IEEE Transactions on Automatic Control, Vol.63, No.4, 1018-1031, 2018
Cooperative Q-Learning for Rejection of Persistent Adversarial Inputs in Networked Linear Quadratic Systems
In this paper, a cooperative Q-learning approach is proposed to enable the agents in large networks to synchronize to the behavior of an unknown leader by each optimizing a distributed performance criterion that depends only on a subset of the agents in the network. The novel distributed Q-functions are parametrized as functions of the tracking error, control, and adversarial inputs in the neighborhood. In the proposed approach, the agents coordinate with the neighbors in order to pick their minimizing model-free policies in such a way to guarantee convergence to a graphical Nash equilibrium and also attenuation of maximizing worst case adversarial inputs. A structure of two-actors and a single-critic approximators is used for each agent in the network. This eventually solves the complexity issues that arise in Q-learning.

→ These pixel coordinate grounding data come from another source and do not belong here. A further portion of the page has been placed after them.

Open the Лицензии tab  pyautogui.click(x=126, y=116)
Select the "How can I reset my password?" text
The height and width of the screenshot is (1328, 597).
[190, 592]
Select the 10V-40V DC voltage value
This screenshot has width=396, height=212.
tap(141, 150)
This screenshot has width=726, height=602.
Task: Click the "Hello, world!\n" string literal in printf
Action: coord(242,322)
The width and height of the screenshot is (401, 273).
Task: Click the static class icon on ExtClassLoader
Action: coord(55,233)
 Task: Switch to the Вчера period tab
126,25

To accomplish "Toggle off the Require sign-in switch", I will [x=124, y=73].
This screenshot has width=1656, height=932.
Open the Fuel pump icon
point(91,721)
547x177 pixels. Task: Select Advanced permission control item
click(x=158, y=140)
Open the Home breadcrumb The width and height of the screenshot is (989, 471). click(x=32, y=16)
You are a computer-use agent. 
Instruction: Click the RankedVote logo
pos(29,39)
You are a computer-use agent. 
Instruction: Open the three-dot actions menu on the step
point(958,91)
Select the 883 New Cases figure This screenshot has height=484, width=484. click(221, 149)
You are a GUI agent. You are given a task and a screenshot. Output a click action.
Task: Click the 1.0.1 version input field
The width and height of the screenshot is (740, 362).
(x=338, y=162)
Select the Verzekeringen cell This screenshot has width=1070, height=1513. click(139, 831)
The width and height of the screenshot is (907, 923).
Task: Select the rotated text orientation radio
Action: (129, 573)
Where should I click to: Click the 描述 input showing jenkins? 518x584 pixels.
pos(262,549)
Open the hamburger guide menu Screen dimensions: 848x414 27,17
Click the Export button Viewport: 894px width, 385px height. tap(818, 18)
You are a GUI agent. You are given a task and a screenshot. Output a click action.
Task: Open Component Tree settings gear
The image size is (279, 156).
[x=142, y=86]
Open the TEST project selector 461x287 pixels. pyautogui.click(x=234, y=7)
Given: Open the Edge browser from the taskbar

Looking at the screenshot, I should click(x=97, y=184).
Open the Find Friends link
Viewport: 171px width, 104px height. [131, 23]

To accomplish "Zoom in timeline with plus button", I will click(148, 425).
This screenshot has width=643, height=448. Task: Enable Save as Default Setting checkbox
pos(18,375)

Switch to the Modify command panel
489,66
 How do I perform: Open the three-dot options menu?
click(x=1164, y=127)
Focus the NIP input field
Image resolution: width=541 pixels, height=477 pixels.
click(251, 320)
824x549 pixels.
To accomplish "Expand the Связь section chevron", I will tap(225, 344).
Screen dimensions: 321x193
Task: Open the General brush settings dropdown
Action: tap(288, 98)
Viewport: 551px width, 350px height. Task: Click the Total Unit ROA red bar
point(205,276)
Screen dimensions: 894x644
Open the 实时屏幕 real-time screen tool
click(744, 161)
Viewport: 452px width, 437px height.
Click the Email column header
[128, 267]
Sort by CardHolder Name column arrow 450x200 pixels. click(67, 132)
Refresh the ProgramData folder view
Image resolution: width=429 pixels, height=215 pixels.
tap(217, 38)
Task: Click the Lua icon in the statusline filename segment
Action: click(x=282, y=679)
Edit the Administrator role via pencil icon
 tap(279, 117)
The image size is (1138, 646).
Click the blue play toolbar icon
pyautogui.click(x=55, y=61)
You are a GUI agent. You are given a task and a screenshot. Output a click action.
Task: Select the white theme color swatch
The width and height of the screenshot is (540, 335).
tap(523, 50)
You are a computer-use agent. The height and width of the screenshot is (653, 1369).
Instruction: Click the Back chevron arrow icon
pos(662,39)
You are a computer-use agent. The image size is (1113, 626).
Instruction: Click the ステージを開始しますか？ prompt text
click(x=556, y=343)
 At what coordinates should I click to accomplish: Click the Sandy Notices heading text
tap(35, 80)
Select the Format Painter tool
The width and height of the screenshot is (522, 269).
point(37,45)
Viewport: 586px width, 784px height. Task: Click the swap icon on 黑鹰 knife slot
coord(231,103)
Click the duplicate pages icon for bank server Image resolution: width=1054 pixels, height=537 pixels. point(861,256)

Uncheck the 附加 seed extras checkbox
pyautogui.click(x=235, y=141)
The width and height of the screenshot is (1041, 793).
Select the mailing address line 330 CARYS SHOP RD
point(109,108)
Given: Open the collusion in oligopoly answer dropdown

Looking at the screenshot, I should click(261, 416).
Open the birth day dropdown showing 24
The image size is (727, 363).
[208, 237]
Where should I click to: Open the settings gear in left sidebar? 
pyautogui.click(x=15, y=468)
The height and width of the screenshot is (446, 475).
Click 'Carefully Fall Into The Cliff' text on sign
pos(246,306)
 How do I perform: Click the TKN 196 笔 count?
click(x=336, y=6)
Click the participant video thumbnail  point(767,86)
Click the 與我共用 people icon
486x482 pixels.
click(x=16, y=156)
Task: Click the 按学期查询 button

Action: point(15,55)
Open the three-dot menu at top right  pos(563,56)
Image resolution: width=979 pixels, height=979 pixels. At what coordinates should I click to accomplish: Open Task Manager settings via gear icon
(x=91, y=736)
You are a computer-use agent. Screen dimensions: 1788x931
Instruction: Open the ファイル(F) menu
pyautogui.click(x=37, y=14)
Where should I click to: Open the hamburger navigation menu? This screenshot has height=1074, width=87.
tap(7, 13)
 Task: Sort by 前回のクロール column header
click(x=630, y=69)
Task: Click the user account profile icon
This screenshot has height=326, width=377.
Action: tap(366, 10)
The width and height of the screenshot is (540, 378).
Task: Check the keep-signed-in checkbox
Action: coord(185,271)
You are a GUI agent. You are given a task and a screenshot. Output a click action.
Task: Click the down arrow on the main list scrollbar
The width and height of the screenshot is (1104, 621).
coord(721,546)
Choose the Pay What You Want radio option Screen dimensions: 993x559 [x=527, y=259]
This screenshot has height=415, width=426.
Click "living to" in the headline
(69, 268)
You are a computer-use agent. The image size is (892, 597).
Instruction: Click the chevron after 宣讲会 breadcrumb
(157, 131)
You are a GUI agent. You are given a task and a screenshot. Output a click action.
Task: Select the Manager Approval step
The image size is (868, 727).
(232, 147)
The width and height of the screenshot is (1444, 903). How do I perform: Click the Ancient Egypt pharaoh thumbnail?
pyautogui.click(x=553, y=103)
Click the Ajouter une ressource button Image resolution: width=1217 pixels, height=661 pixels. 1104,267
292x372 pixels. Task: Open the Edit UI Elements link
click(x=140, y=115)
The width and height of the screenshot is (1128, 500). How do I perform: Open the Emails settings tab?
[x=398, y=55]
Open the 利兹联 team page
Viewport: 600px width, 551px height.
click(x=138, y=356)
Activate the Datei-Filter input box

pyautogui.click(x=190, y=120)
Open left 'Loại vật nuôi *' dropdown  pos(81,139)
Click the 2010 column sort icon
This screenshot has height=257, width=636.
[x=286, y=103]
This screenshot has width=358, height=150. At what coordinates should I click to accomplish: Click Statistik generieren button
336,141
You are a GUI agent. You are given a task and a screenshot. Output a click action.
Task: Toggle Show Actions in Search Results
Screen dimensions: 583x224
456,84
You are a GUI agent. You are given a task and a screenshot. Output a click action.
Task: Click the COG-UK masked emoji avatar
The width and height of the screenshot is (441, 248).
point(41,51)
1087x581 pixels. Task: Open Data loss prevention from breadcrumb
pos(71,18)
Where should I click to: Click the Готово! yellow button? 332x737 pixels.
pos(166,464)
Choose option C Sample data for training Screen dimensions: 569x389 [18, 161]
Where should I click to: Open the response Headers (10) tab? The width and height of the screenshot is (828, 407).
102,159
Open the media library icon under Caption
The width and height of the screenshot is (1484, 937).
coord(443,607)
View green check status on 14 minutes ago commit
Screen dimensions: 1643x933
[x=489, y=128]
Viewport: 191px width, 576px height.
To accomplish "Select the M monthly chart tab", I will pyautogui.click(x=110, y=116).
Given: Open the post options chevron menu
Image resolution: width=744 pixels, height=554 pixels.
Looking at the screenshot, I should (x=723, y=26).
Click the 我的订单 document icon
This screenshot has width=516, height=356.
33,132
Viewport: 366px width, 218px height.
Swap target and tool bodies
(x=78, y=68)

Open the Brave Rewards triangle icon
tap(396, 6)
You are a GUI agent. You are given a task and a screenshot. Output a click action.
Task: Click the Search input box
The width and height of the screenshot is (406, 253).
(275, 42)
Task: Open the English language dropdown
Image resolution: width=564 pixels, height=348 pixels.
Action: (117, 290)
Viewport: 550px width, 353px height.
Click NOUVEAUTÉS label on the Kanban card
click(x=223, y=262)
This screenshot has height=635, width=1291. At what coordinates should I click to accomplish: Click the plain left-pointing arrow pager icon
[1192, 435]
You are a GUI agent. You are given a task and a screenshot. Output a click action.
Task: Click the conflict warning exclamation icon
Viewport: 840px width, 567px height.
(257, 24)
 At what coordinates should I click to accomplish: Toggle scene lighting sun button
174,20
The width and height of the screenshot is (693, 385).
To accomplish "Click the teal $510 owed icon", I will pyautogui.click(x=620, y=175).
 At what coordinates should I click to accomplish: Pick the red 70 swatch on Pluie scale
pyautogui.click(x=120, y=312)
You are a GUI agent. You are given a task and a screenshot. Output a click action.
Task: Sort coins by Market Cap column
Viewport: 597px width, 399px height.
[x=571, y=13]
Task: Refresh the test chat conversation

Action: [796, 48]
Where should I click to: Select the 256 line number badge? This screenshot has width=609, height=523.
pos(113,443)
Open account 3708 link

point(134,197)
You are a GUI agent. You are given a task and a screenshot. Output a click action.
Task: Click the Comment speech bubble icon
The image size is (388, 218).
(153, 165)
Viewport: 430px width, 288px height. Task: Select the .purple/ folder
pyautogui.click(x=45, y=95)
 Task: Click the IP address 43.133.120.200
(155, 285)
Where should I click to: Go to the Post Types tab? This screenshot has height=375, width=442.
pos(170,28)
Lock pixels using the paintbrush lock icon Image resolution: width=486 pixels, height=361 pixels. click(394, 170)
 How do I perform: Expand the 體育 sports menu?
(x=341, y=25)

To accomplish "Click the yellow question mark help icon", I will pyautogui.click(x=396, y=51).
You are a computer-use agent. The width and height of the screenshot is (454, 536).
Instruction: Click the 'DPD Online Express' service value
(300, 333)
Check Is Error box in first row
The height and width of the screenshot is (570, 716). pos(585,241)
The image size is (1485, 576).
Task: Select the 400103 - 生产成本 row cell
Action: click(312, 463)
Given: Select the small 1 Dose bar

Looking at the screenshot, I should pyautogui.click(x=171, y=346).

The two-actors are used to approximate the optimal control input and the worst case adversarial input, whereas the critic approximator is used to approximate the optimal cost of each of the coupled optimizations. Effective tuning laws are proposed to solve the model-free cooperative game problem while also guaranteeing closed-loop stability with the use of rigorous Lyapunov-based stability proofs. Finally, a numerical example is used to illustrate the effectiveness of the proposed approach.